A 2013 crash of an oversized truck on an Interstate 5 bridge over the Skagit River north of Seattle caused a section of the bridge to collapse, sending three vehicles into the river.

The crash prompted the Washington State DOT (WSDOT) to develop a state route bridge vertical clearance trip planner to aid truckers in mapping out their routes.

An investigation by the National Transportation Safety Board (NTSB) found one of the causes of the crash was insufficient route planning on the part of the truck driver.

The new online trip planner allows drivers to more easily research bridge heights before they start their trip.

“This innovation offers truckers a new tool to find the safest route for their trip,” said Gov. Jay Inslee. “It applies lessons learned from the Skagit River Bridge replacement, and it will reduce the risk of collisions throughout the system.”

Using GIS mapping technology, the trip planner shows drivers on any given route should be avoided or approached with caution because of variable heights.

The tool makes it more convenient for truck drivers to check clearance levels when applying for trip permits.

The trip planner database will be available to third-party developers who have expressed interest in creating navigation apps. This open data approach allows the private sector to use state-generated data to develop even more tools to improve highway and motorist safety.

“We’ve taken advantage of existing technology to help improve safety on our roads,” said Transportation Secretary Lynn Peterson. “Sharing this data through private-public partnerships will help get this information into even more customers’ hands.”

The Washington Trucking Association (WTA) consulted on the development of the trip planner and members of WTA conducted beta testing on the new tool.

“This is a huge step in the right direction,” said Sheri Call, WTA’s vice president of government of relations, noting drivers previously had to look up bridge data online or in a book and then consult their own maps.

In addition to developing the new mapping tool, WSDOT also clarified its commercial vehicle policies, initiated a statewide review of all low-clearance structures, added the bridge clearance list to its road restrictions webpage and developed a step-by-step guide to help drivers determine the appropriate permit to request.

All bridges with a minimum clearance of 16.6 inches and lower will also be re-measured as part of the state’s review targeted for completion by the end of 2015.

WSDOT has plans to expand the trip planner to include displaying lane-by-lane height information. The update is scheduled for a 2017 completion.

The section of I-15 damaged by the crash carries about 70,000 vehicles per day. I-5 is the state’s major north-south roadway connected Oregon and Canada. After the 2013 crash and bridge collapse, workers installed an emergency span that was replaced last year.

WSDOT updated the Skagit River Bridge by replacing the support brace’s arc design with a horizontal design that provides a uniform vertical clearance of 18 feet across the width of the bridge.

“This costly accident was the result of a series of mistakes that could have been avoided,” said NTSB Acting Chairman Christopher Hart, “The recommendations issued by the NTSB highlight the importance of driver awareness and the states’ responsibilities to provide adequate resources about low clearances.”

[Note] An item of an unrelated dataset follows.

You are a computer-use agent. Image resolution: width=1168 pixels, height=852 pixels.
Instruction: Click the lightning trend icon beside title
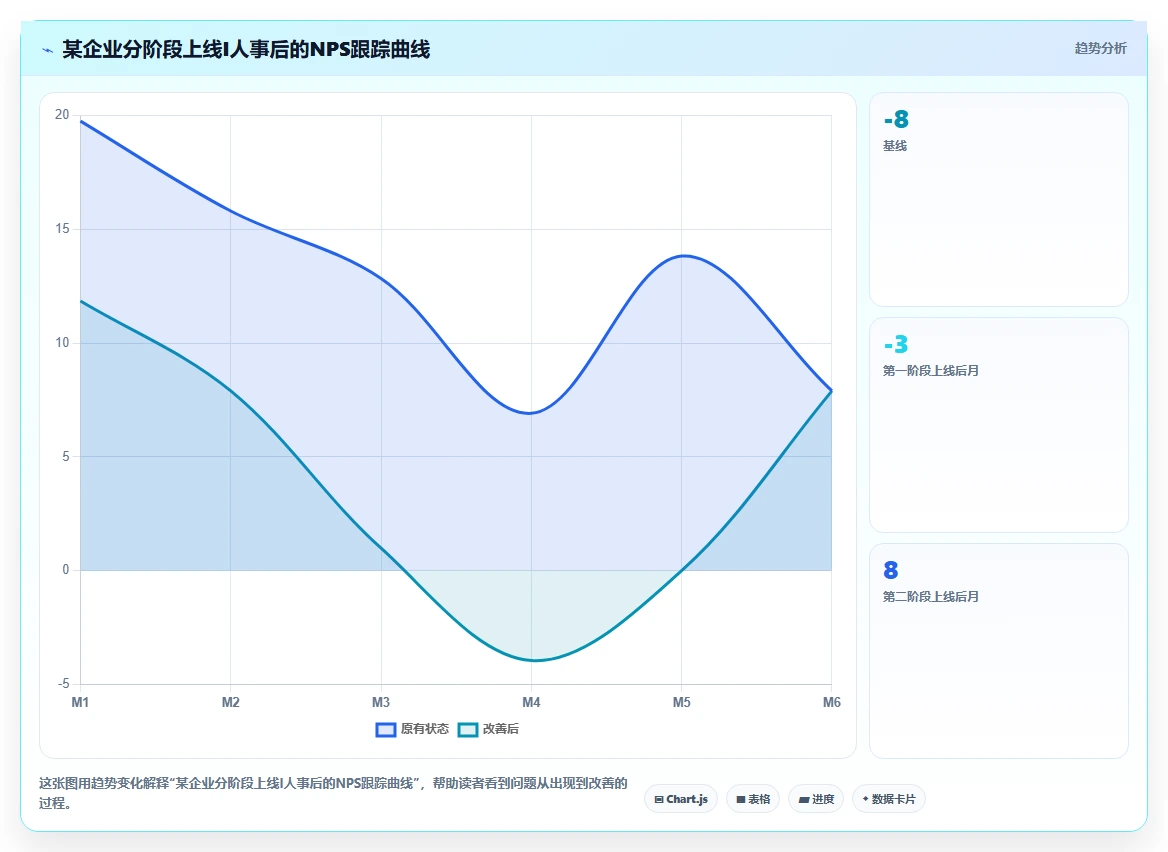pos(48,51)
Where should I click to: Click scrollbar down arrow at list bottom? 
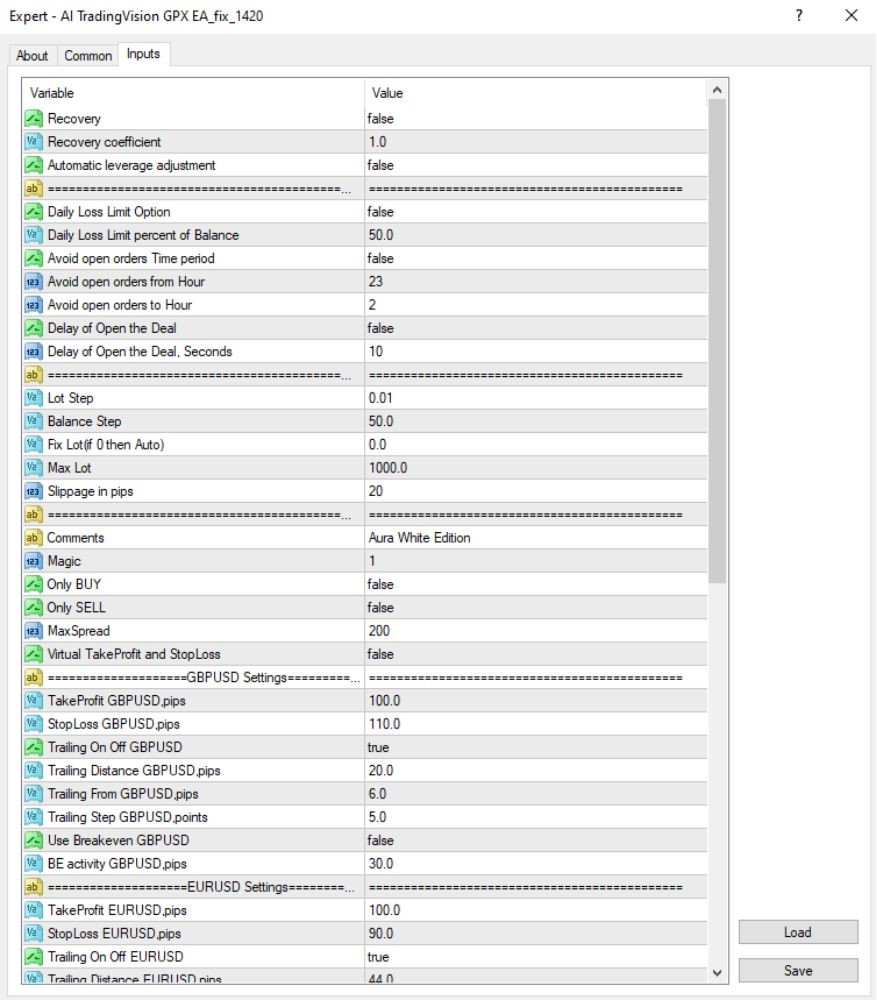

As a result of the investigation, NTSB issued 18 safety recommendations to the Federal Highway Administration; the 50 states, the District of Columbia and the Commonwealth of Puerto Rico; the Washington State Department of Transportation; the American Association of State Highway and Transportation Officials; the American Association of Motor Vehicle Administrators; the Governors Highway Safety Association; the Commercial Vehicle Safety Alliance; the Specialized Carriers & Rigging Association; and Rand McNally, Nokia HERE, and Google Inc.